[Collected data entries]
☆ ☆ ☆ ☆ ☆ ☆ ☆

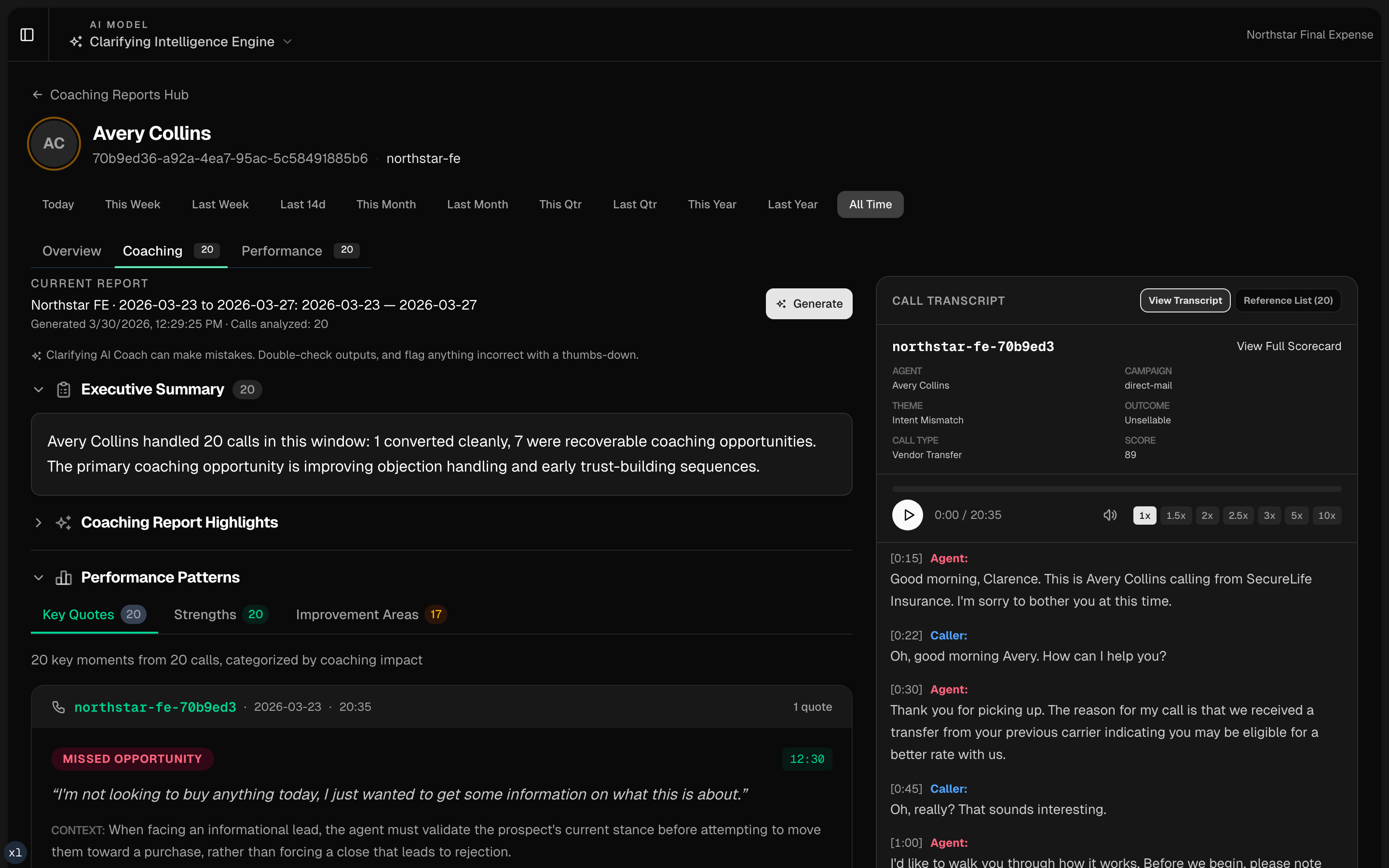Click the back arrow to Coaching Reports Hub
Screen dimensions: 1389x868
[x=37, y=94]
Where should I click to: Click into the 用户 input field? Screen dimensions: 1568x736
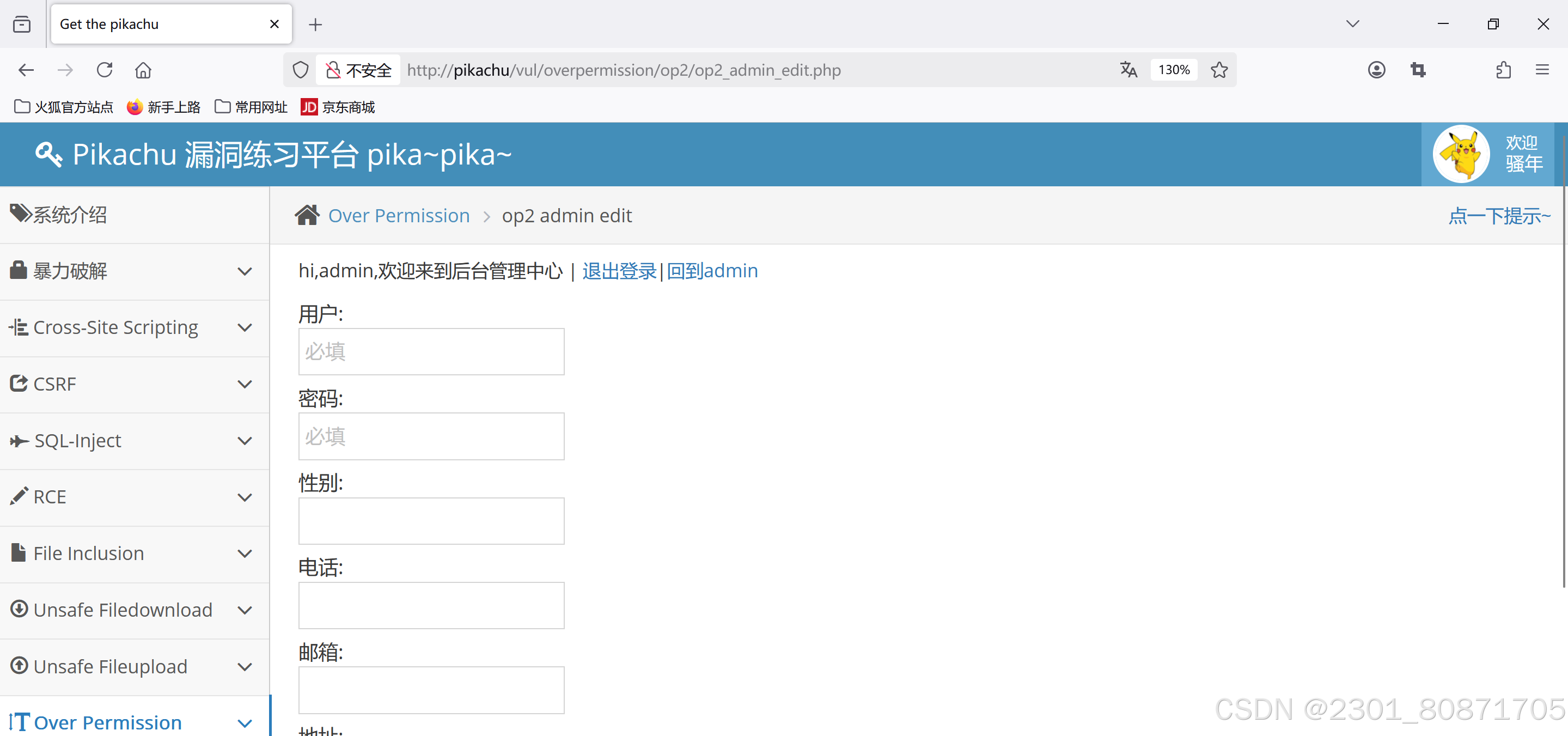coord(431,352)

☆ ☆ ☆ ☆ ☆ ☆ ☆

EXERCISE DESCRIPTION:
Please retype the lines from the one that contains "Where should I" through the final line of the data, both included, without any pictures.

OUTPUT FOR THIS TASK:
Where should I click to: Click into the 用户 input field? Screen dimensions: 1568x736
coord(431,352)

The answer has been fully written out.